▸ Assigned task:
Only the lines from the one with "This screenshot has height=293, width=522." through the end of the data below belong in the answer, restated word for word, pictures excluded.

Data entries:
::::::::

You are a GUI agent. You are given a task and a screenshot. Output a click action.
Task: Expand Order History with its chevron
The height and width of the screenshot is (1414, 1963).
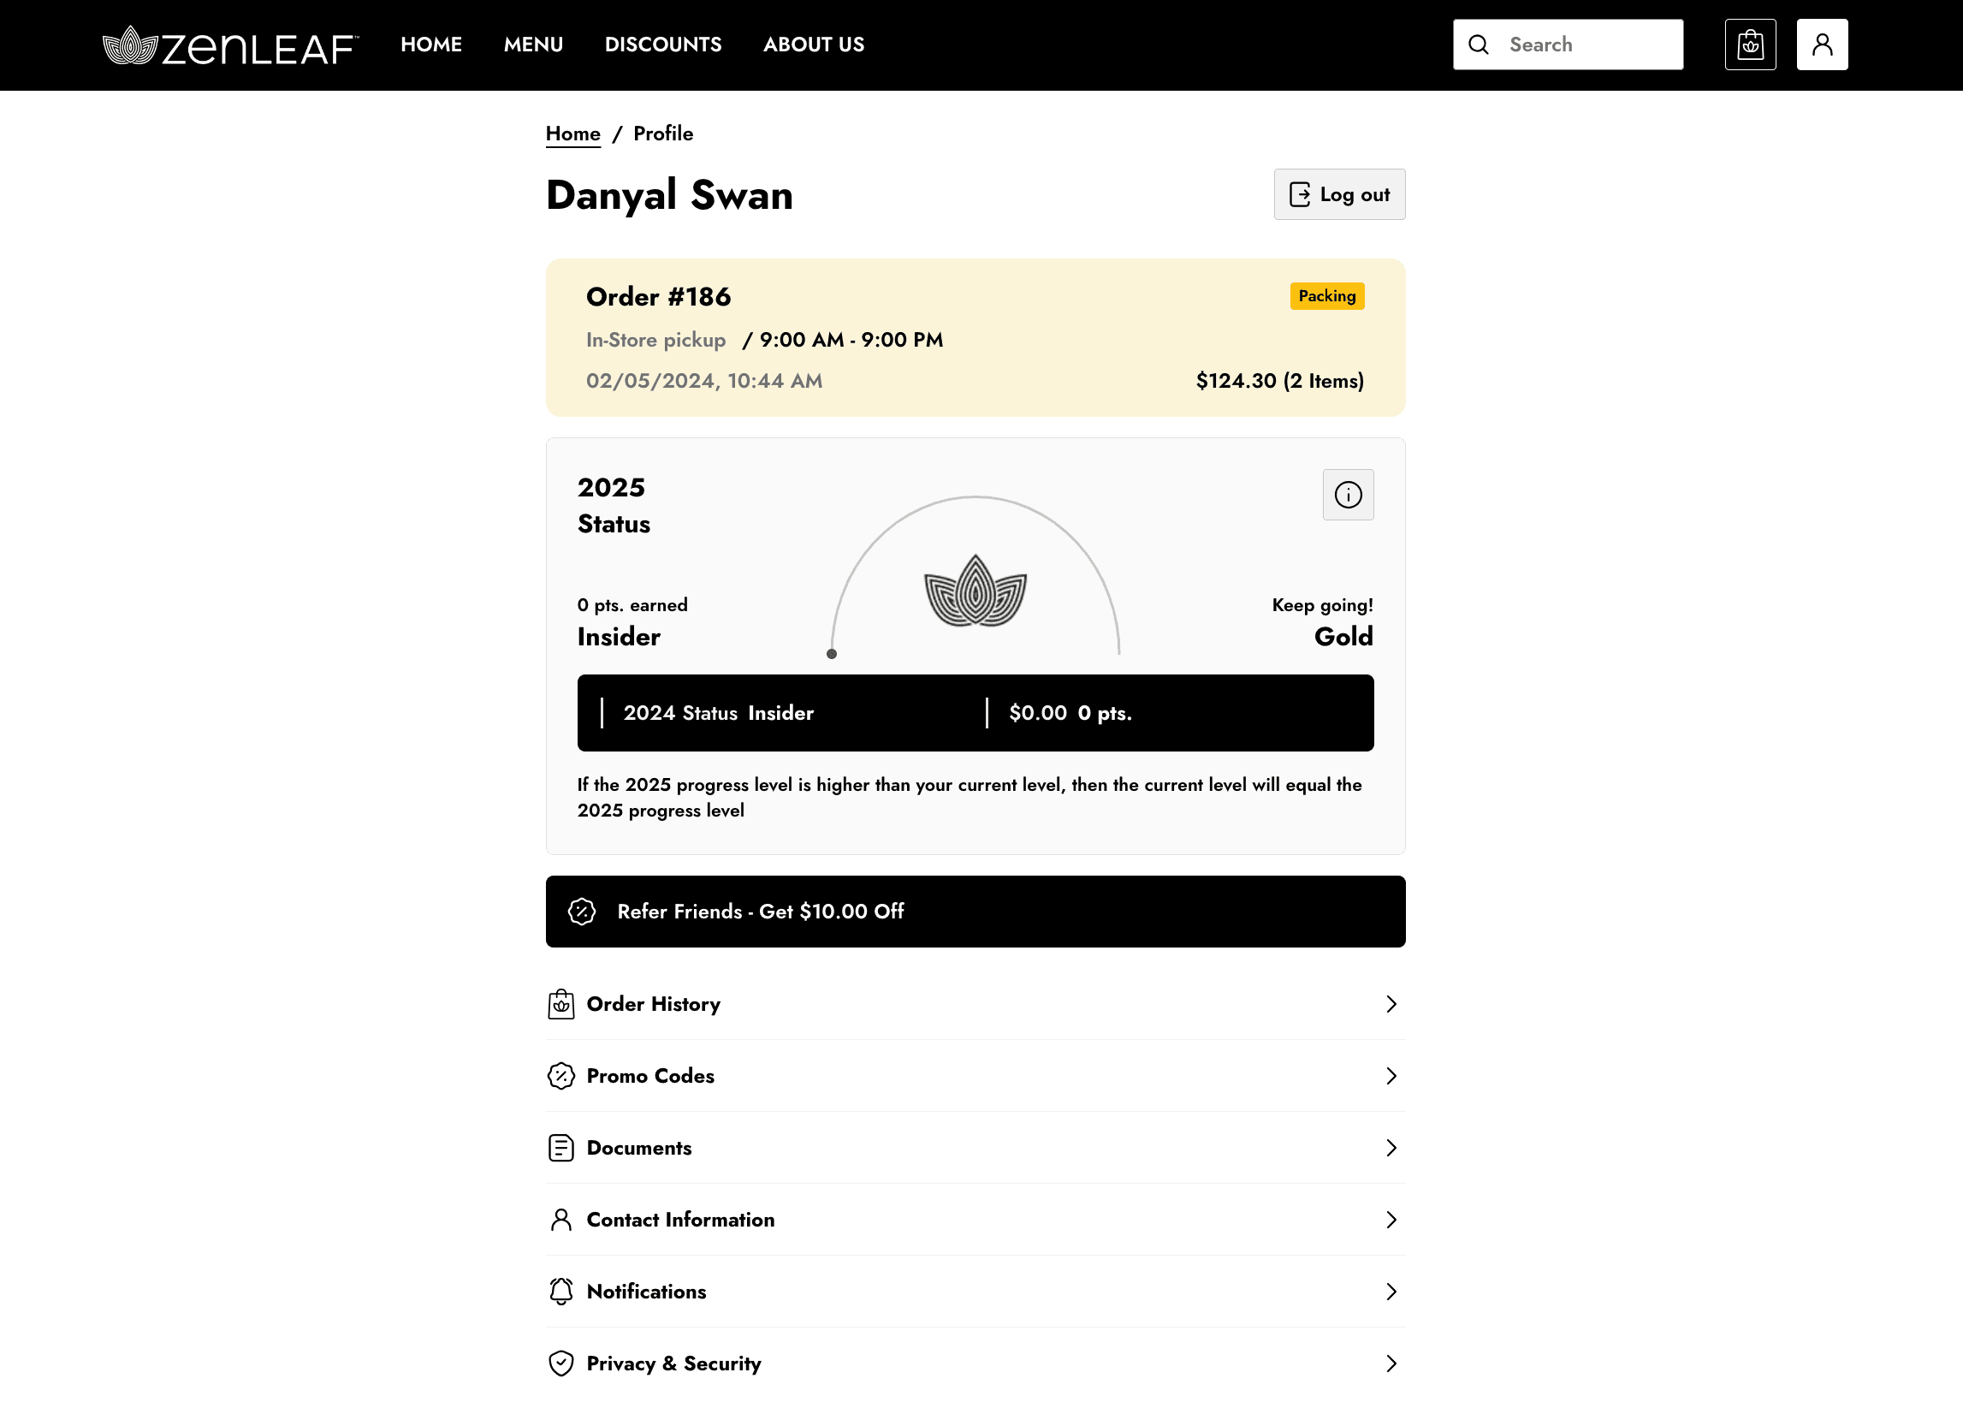pos(1391,1004)
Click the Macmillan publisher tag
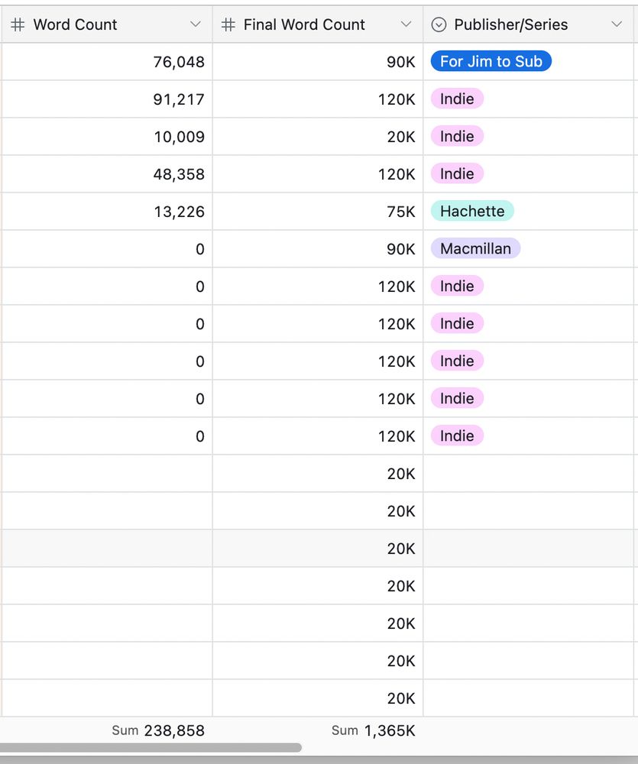The width and height of the screenshot is (638, 764). [x=475, y=248]
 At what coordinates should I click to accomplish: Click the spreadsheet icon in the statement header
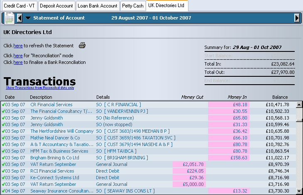[9, 18]
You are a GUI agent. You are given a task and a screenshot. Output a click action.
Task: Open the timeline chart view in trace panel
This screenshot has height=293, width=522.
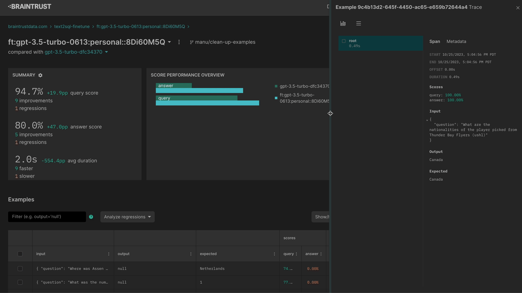343,23
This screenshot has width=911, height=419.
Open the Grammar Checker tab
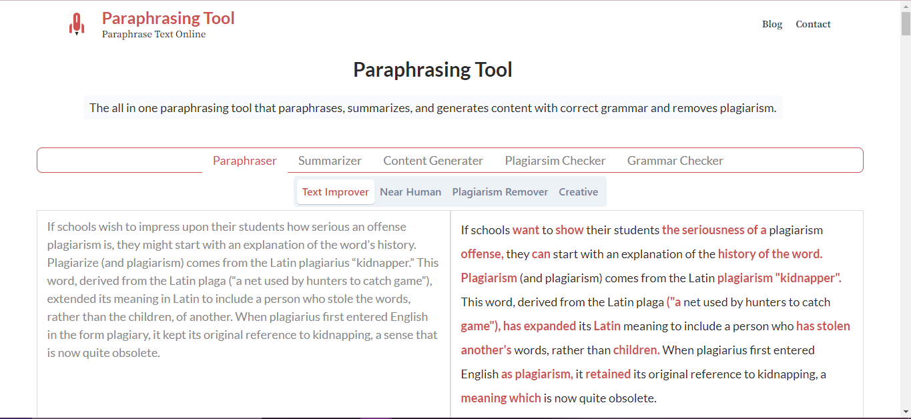click(675, 160)
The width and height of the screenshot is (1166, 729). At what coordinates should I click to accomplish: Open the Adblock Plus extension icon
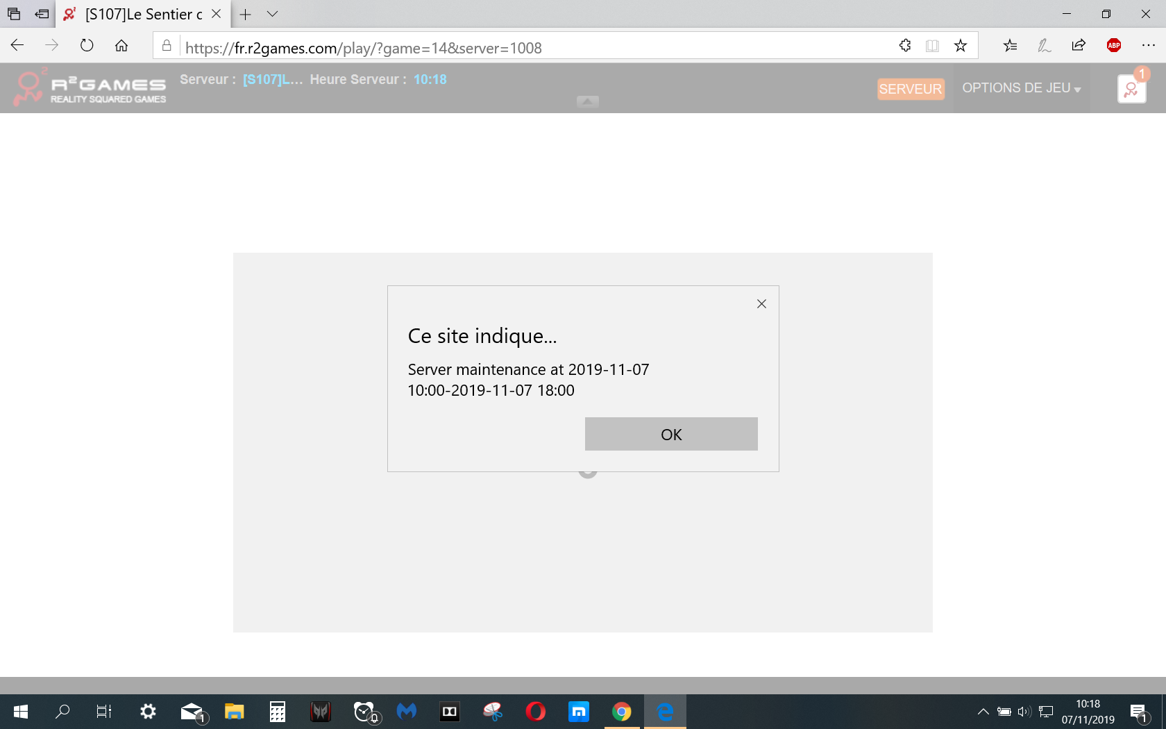click(x=1113, y=46)
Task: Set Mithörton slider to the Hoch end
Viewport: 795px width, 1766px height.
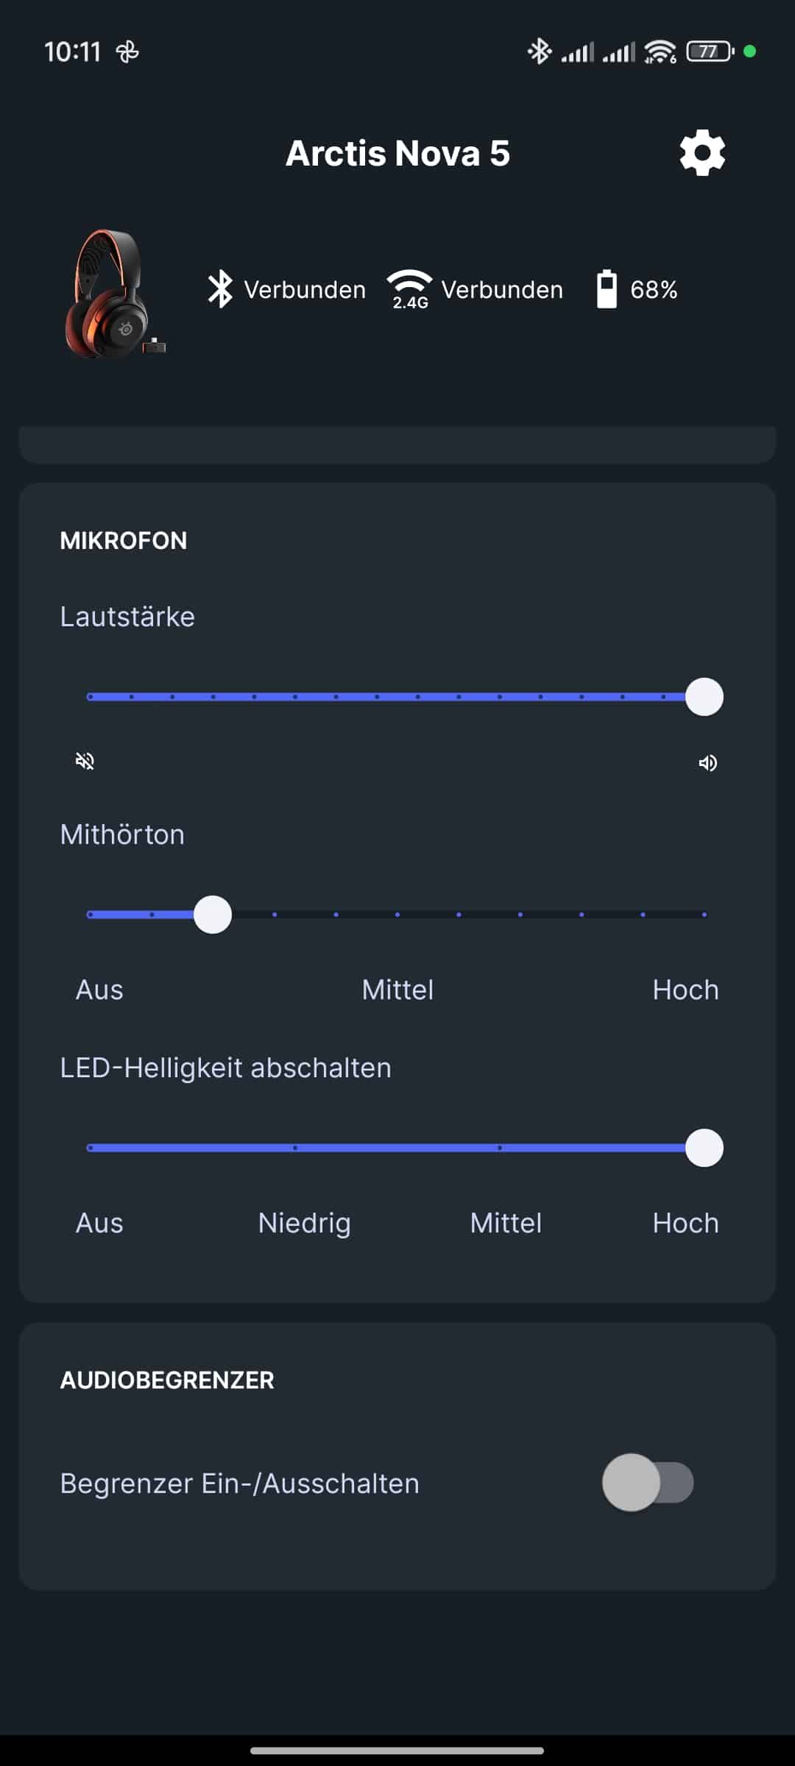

::::::::

▸ Output below:
This screenshot has height=293, width=522.
343,23
This screenshot has width=911, height=419.
Open the Grammar Checker tab
click(675, 160)
The width and height of the screenshot is (1166, 729). At what coordinates should I click to accomplish: Open the Adblock Plus extension icon
click(x=1113, y=46)
Task: Set Mithörton slider to the Hoch end
Viewport: 795px width, 1766px height.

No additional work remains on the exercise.